Zuckerberg justifica monitorização de funcionários para treinar IA e fala em despedimentos

 

Mark Zuckerberg confirmou que a Meta está a rastrear cliques, movimentos do rato e digitação dos funcionários nos computadores usados no trabalho, numa reunião com a equipa na passada quinta-feira (30). Durante o encontro, esclareceu também os motivos por trás dessa prática.

Como relatou o The Information, que teve acesso à gravação da conferência, o executivo afirmou que as atividades realizadas pelos trabalhadores constituem uma “valiosa fonte de dados para treino” de inteligência artificial (IA). Esse material seria bastante superior ao fornecido por fontes externas.

A gerar modelos mais eficientes

Ao afirmar que os funcionários da Meta são significativamente mais qualificados do que a média dos trabalhadores das empresas concorrentes, o líder da empresa destacou que os dados gerados por eles são usados exclusivamente para treinar IA. A monitorização levantou preocupações relacionadas com a privacidade.

Estamos numa fase em que, basicamente, os modelos de IA aprendem observando pessoas muito inteligentes a fazer coisas”, disse;

De seguida, comentou a importância de permitir que a tecnologia observe pessoas com elevado nível de conhecimento a trabalhar;

Segundo ele, essa abordagem resultará no desenvolvimento de modelos com um desempenho muito superior aos criados por marcas rivais;

Assim, negou que a monitorização sirva para medir a produtividade durante o horário de trabalho, afastando rumores sobre o tema.

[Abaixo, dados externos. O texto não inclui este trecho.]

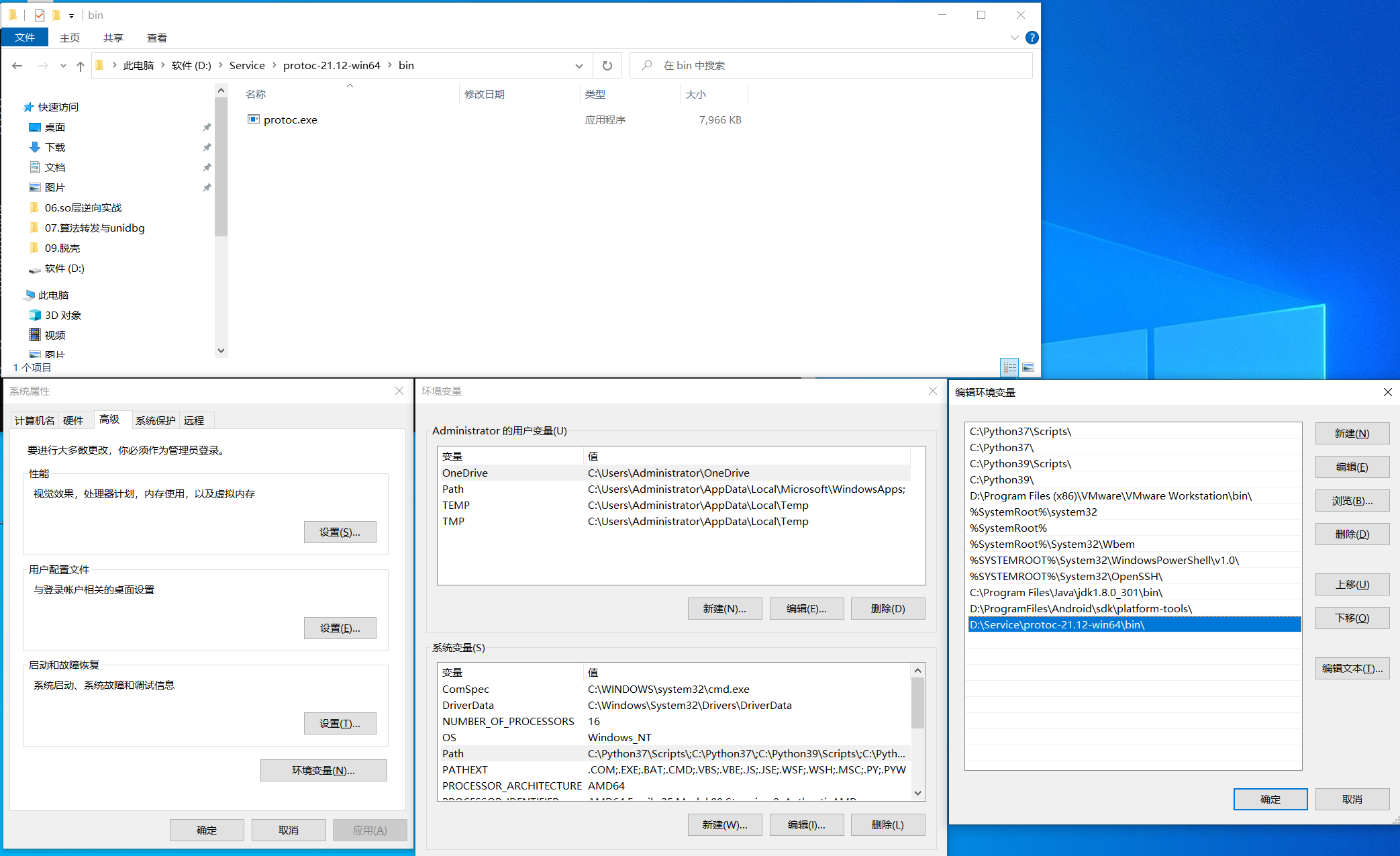Select D:\ProgramFiles\Android\sdk\platform-tools\ entry

pyautogui.click(x=1081, y=608)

De acordo com uma reportagem da Reuters, a empresa detentora do Facebook e do Instagram adicionou uma ferramenta denominada Model Capability Initiative (MCI) aos computadores utilizados nos escritórios nos Estados Unidos. Esta pode registar a interação com as máquinas.

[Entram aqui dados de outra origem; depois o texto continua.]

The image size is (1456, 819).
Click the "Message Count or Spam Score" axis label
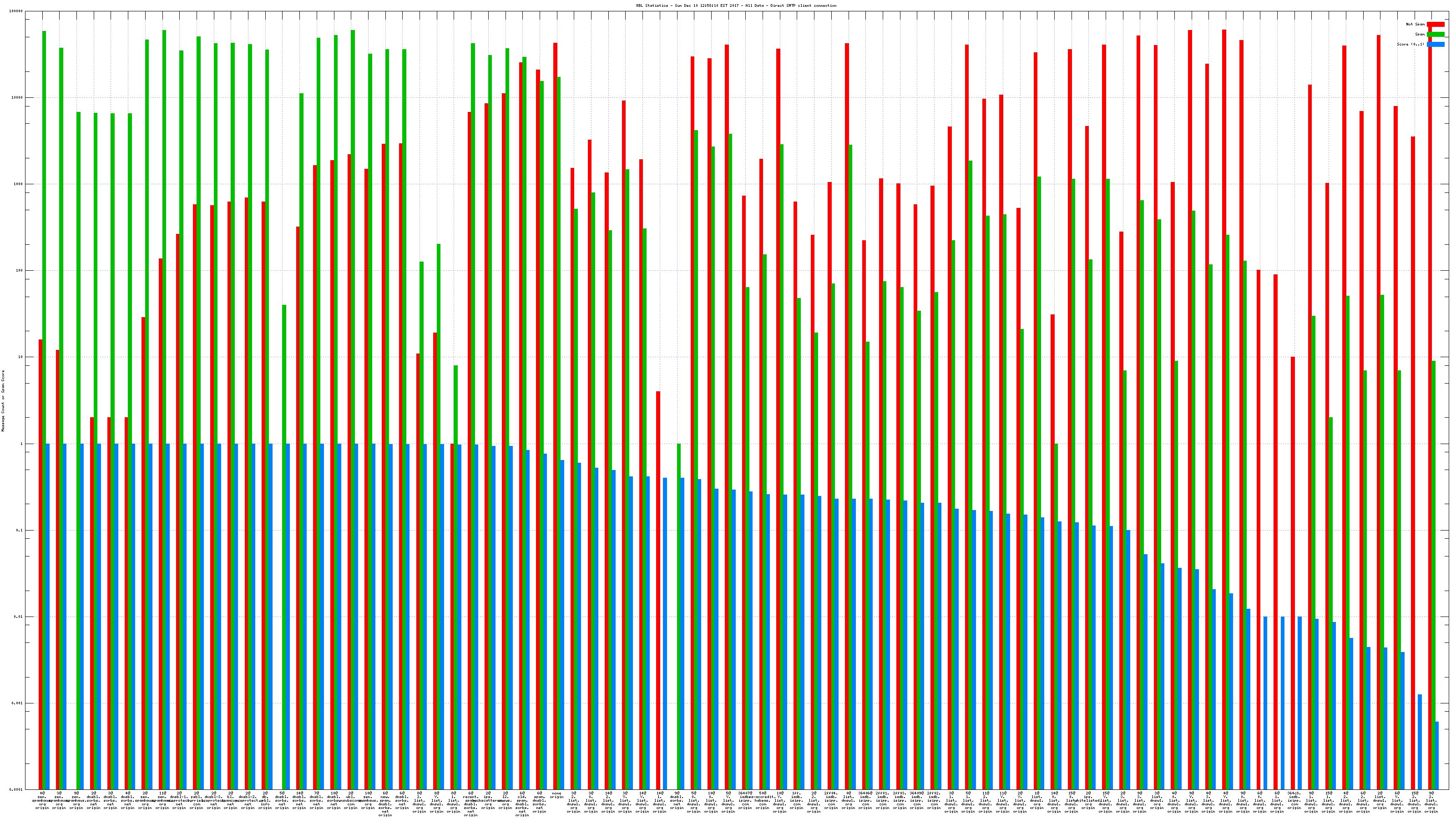click(3, 401)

O mecanismo funciona apenas em páginas e aplicações relacionadas com o trabalho, como refere a reportagem, monitorizando o uso de atalhos de teclado, seleções em menus suspensos e outras ações. Em certos casos, pode também capturar imagens do ecrã.

Possibilidade de novos despedimentos

Ainda na reunião, Zuckerberg abordou outro tema sensível: a possibilidade de novas rondas de despedimentos em 2026. O CEO afirmou que a automatização por IA não é o principal fator por detrás das dispensas.

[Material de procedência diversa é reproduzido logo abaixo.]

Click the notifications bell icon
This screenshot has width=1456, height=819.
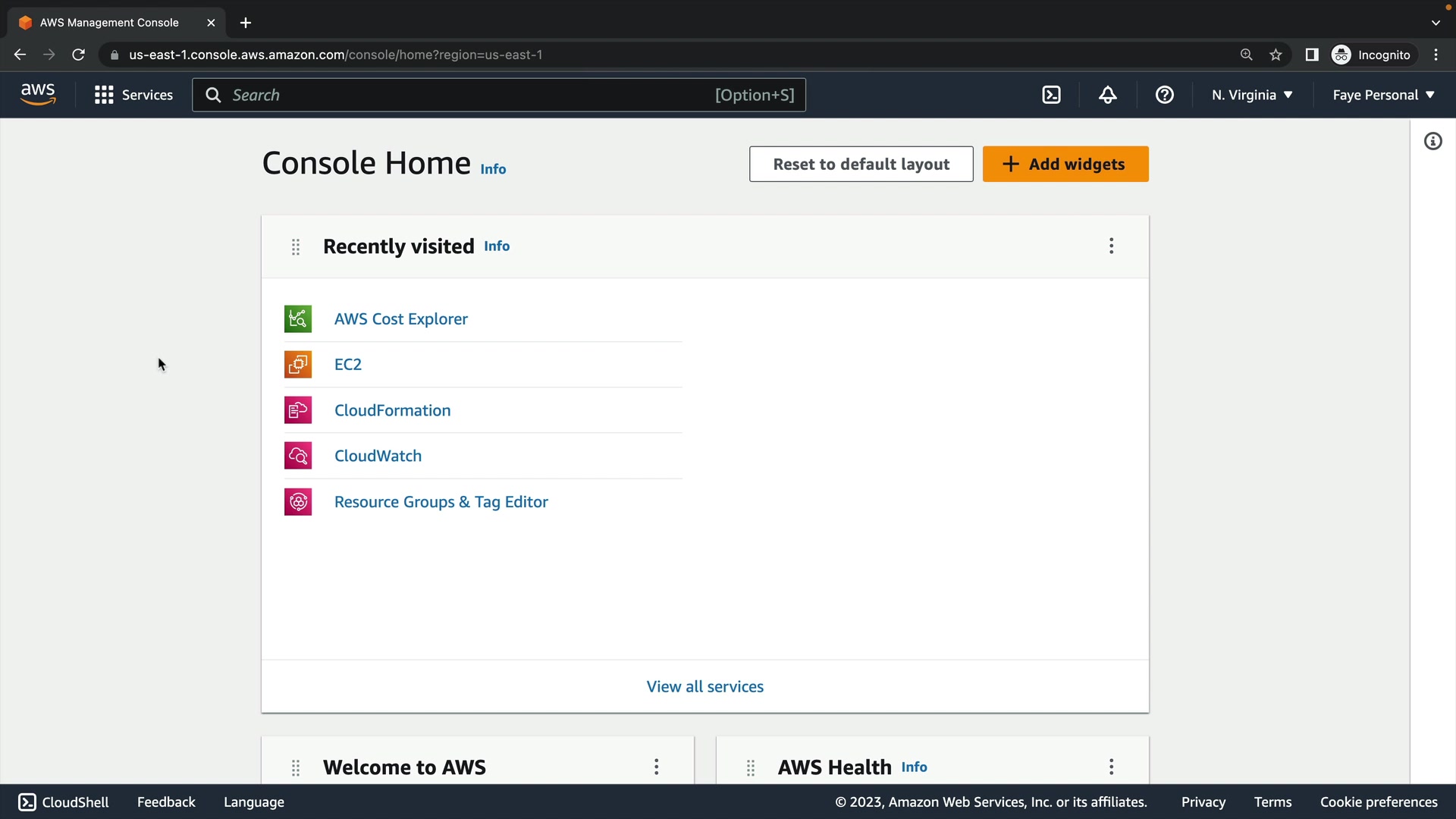tap(1107, 95)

Ao mesmo tempo, referiu que a gigante tecnológica planeia investir mais em agentes de IA para uso pessoal e empresarial, com a disponibilização de até 50 novas aplicações. Isso implicará uma reestruturação das equipas, permitindo impulsionar essas iniciativas.

Quem também se pronunciou foi a diretora de recursos humanos da Meta, Janelle Gale. Esta não excluiu a possibilidade de novos despedimentos, alegando que “as prioridades mudam” e referindo a necessidade de gerir os custos da empresa de forma responsável.

Num documento divulgado no mês passado, a empresa informava sobre o despedimento de 10% da sua força de trabalho em maio, afetando cerca de 7800 pessoas. As dispensas deverão ser formalizadas no próximo dia 20.